● **Task**: Line by line, print the records exactly as they are, dropping the pictures.

● **Data listing**:

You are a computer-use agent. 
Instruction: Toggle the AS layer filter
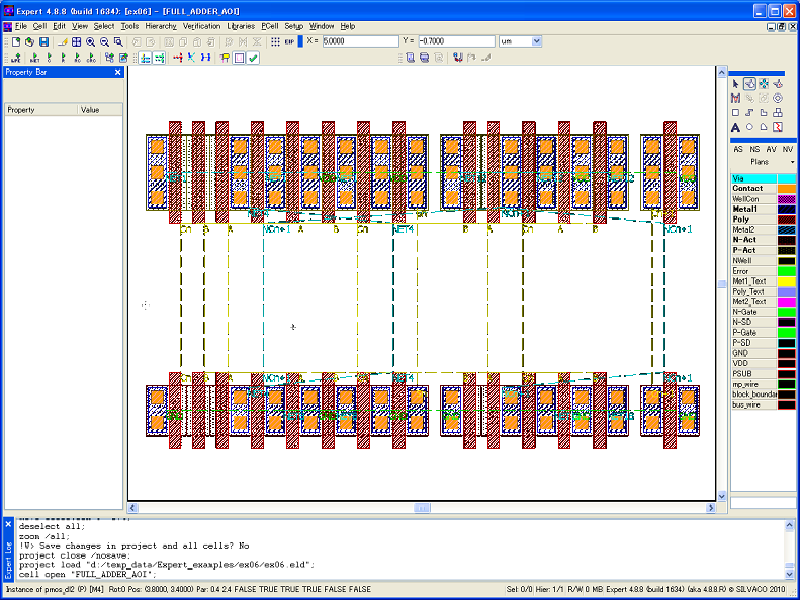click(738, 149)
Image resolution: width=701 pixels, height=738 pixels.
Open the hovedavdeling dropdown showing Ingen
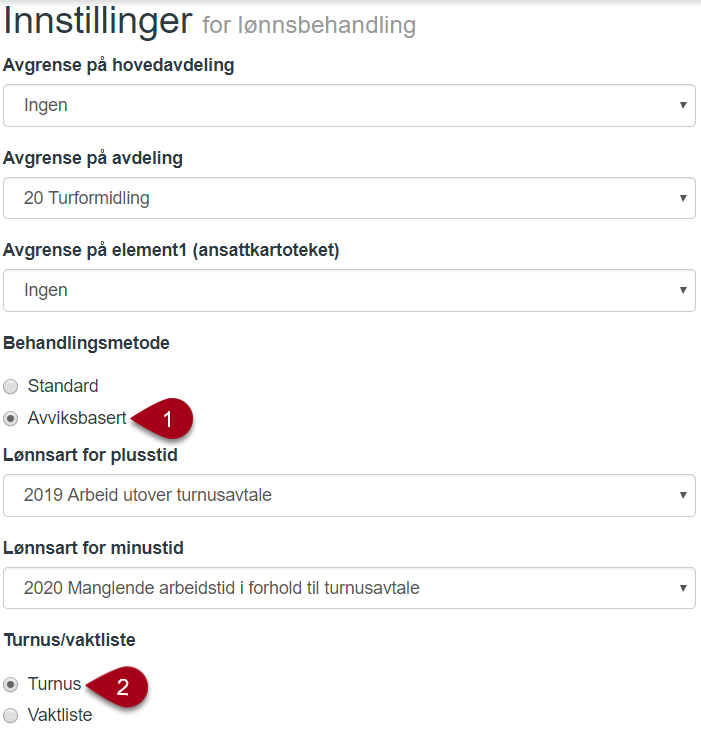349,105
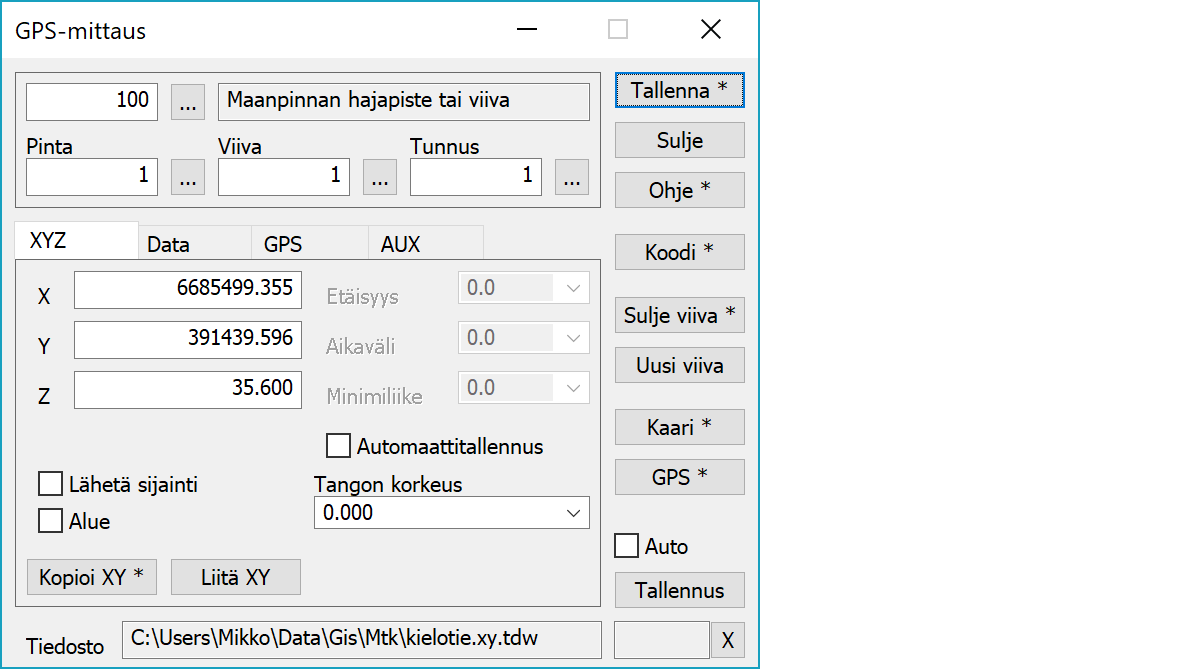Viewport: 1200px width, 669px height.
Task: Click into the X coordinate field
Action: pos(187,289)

● **The completed task**:
You are a computer-use agent. 
Instruction: Toggle the AS layer filter
click(738, 149)
Image resolution: width=701 pixels, height=738 pixels.
Open the hovedavdeling dropdown showing Ingen
349,105
Viewport: 1200px width, 669px height.
Task: Click into the X coordinate field
Action: pos(187,289)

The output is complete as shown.